Pair-wise comparison of alternatives with respect to criterion: the alternatives are compared pair-wise to identify relative strengths considering each criterion. Matrices are formed from the judgment of the decision maker that enables the computation process and the notion of principal right eigenvector is used to obtain the relative priorities of each pair.
Overall score of alternatives: the final synthesis is a process of multiplying and combining the priorities. The relative priorities obtained from the first step are multiplied by the relative priorities of the second step and finally the scores are added for each alternative to obtain the final score from which the ranking can be determined.
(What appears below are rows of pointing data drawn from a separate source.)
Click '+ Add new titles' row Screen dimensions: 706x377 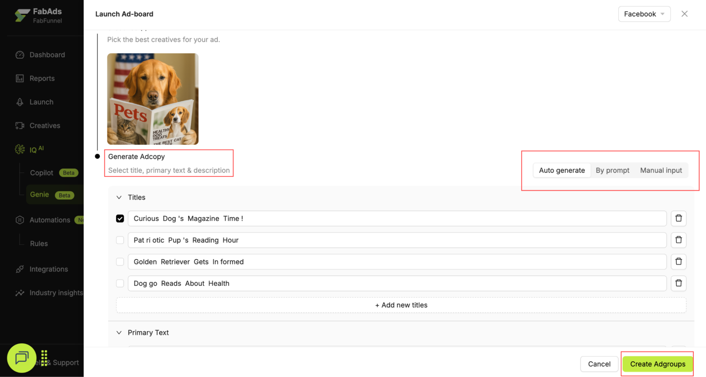click(x=401, y=305)
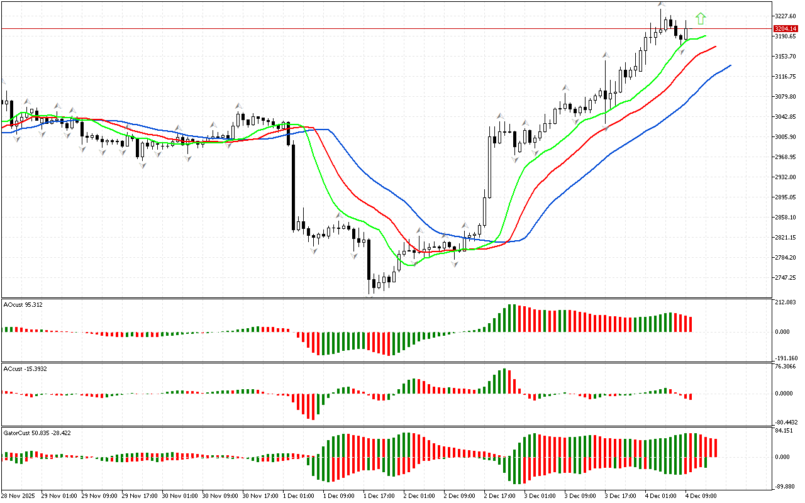Screen dimensions: 805x503
Task: Select the up fractal above the highest candle
Action: tap(660, 5)
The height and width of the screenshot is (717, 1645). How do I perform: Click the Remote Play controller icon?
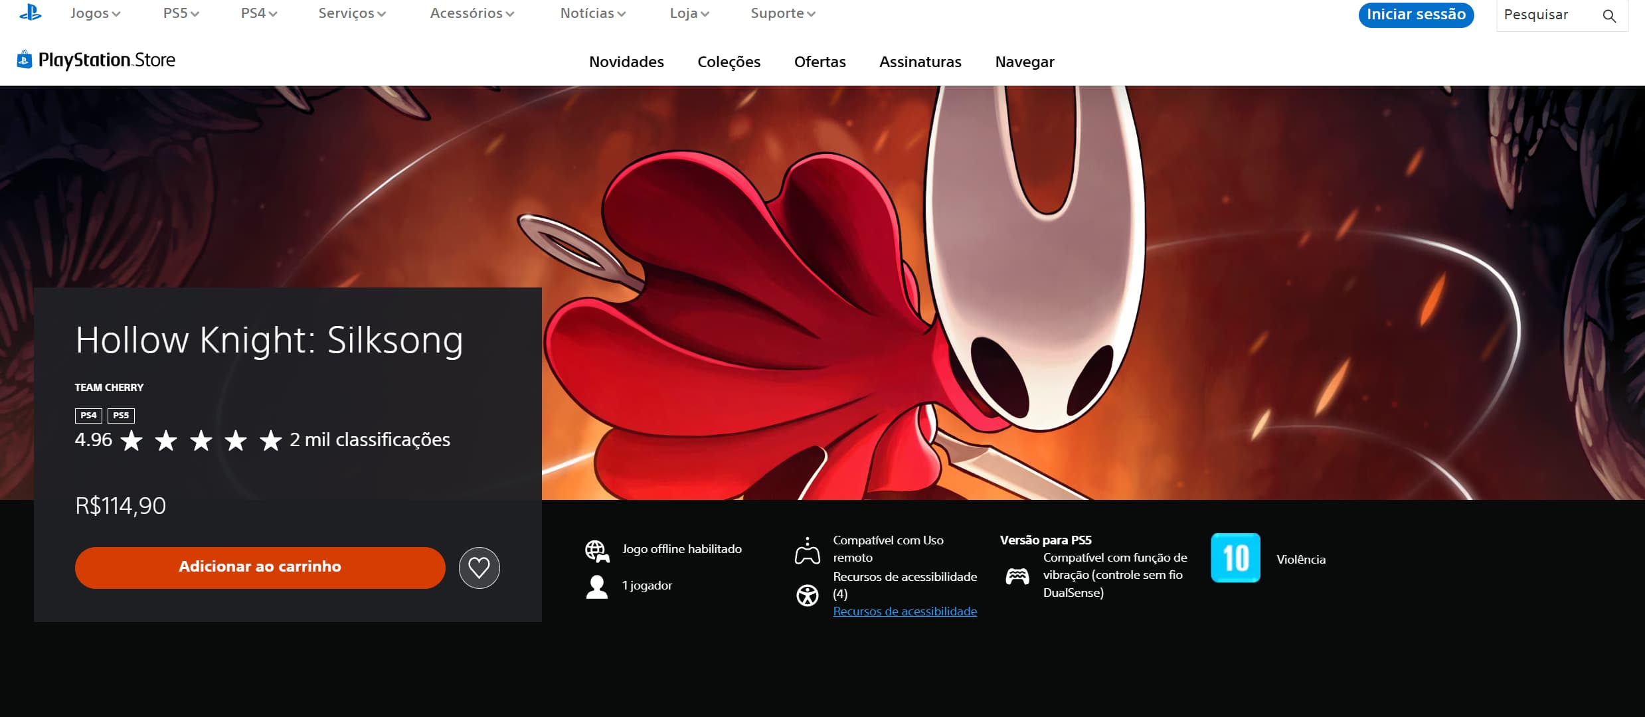pos(808,550)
Novel approach to imprecise assessment and decision environments
NAIADE is also a discrete multiple criteria method; it was developed at the Joint Research Center (JRC) by Munda (1995). The method can synthesize both qualitative and quantitative information concerning socio-environmental evaluation problems. Owing to NAIADE's flexibility to manage a wide range of scoring patterns (i.e., crisp, stochastic, fuzzy, and linguistic) and its ability to provide acceptability of the result among different stakeholder groups, the method has been used to evaluate several environmental and water management problems (Munda, 2006; Salgado et al., 2009; Browne et al., 2010).
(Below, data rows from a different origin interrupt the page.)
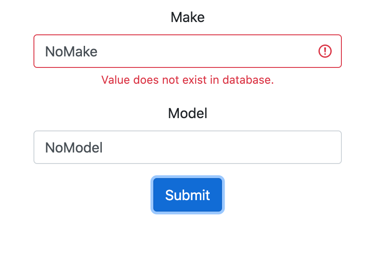Image resolution: width=385 pixels, height=253 pixels.
Task: Click the word 'database' in error text
Action: (x=248, y=80)
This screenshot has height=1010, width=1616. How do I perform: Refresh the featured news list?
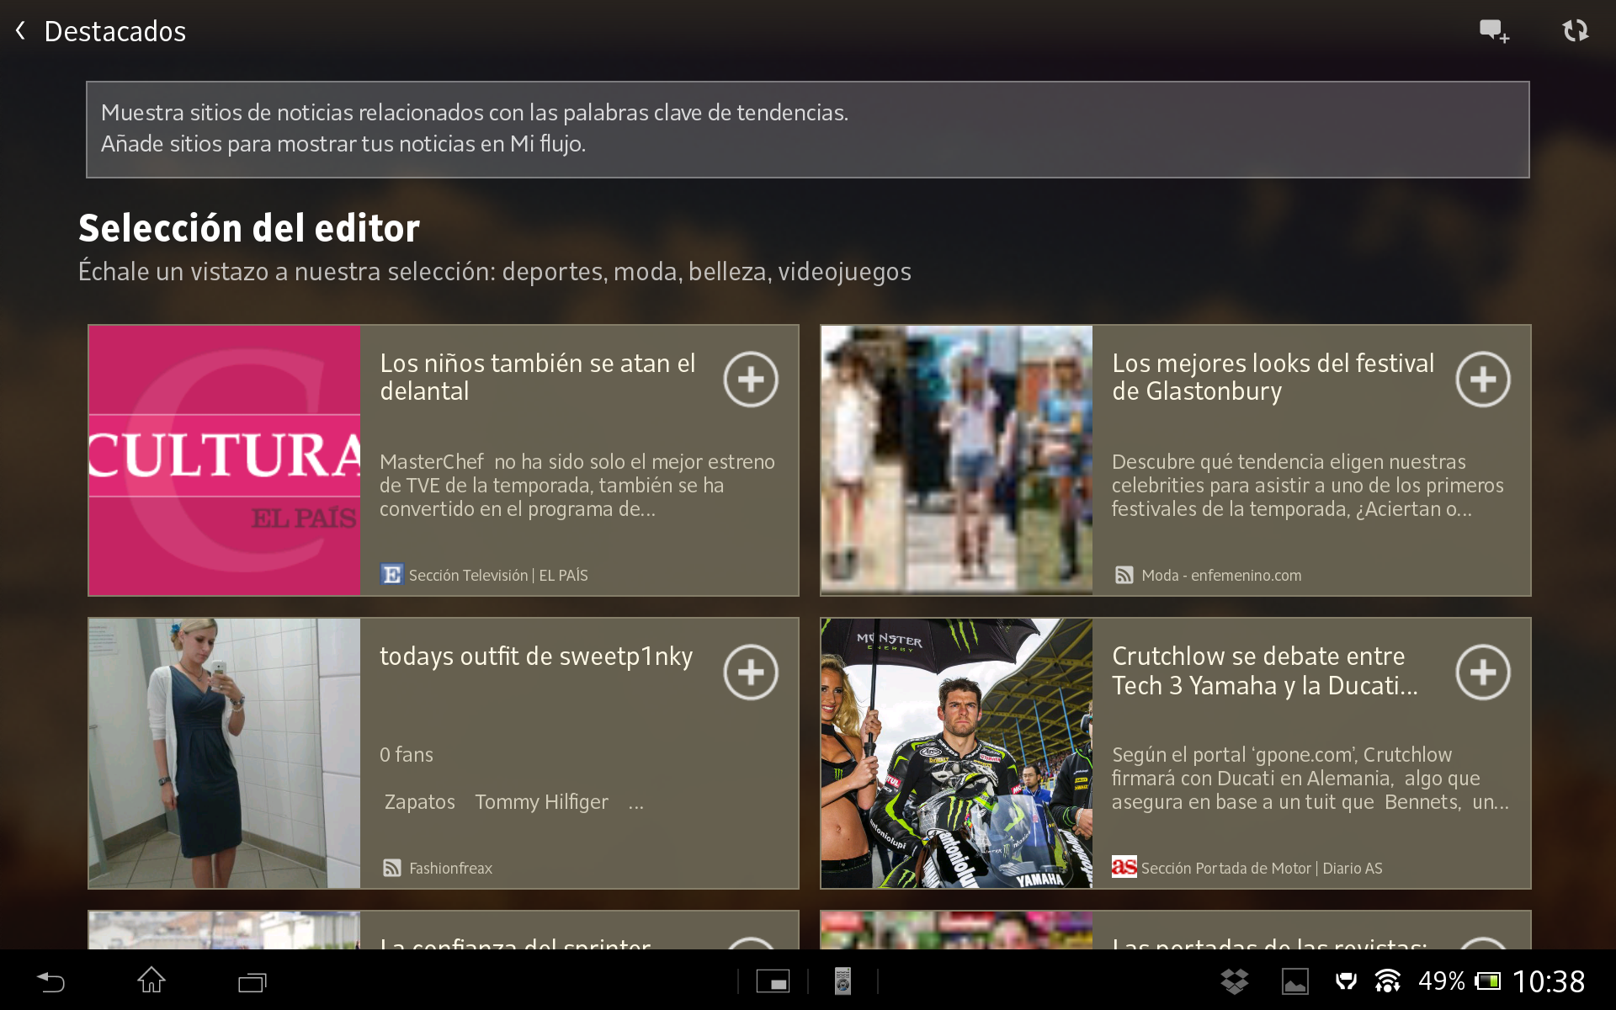[x=1575, y=31]
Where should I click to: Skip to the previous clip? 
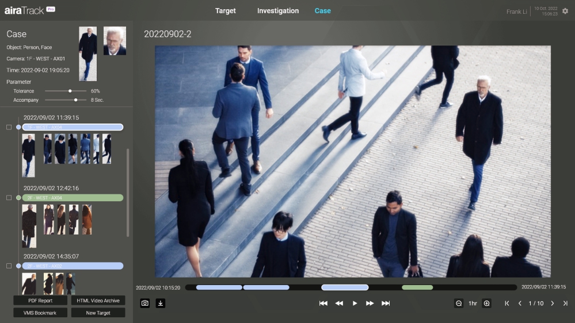(323, 303)
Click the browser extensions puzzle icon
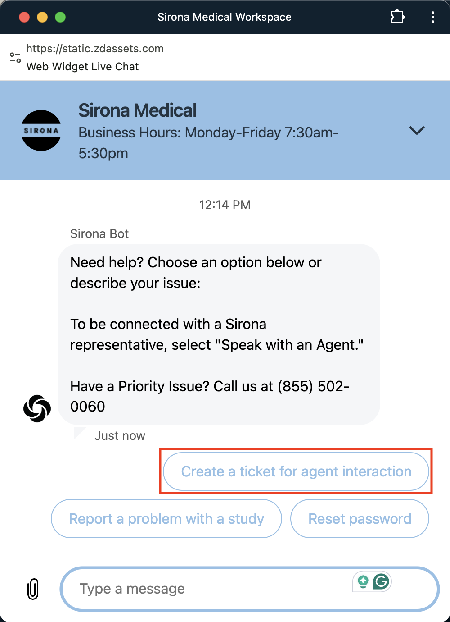The height and width of the screenshot is (622, 450). pyautogui.click(x=397, y=17)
NAIADE allows two types of evaluation. The first is carried out using the score values provided in an impact matrix (alternatives versus criteria). Pair-wise comparison is performed using a defined preference relationship to calculate the credibility indexes. There are six defined preference relationship functions to express, for each criterion, an index of credibility of the statements that an alternative is much better, better, approximately equal, equal, worse and much worse than another. The credibility index value ranges from 0 to 1 with 1 being definitely credible. Then using an aggregation algorithm of the credibility indexes, the model determines a preference intensity index of one alternative with respect to another. The user can define a preference intensity index to determine which criteria (from the preference relationship) will be included for the analysis. Finally, based on the preference intensity indexes and corresponding entropy (value varying from 0 to 1 that gives an indication of the variance of the credibility indexes that are above the threshold), NAIADE provides the final ranking of alternatives (JRC, 1996). Besides, the ranking of alternatives, NAAIDE can also calculate the degree of conflict among different interest groups using an equity analysis. The present study was focused on the ranking of alternatives and did not use the equity analysis.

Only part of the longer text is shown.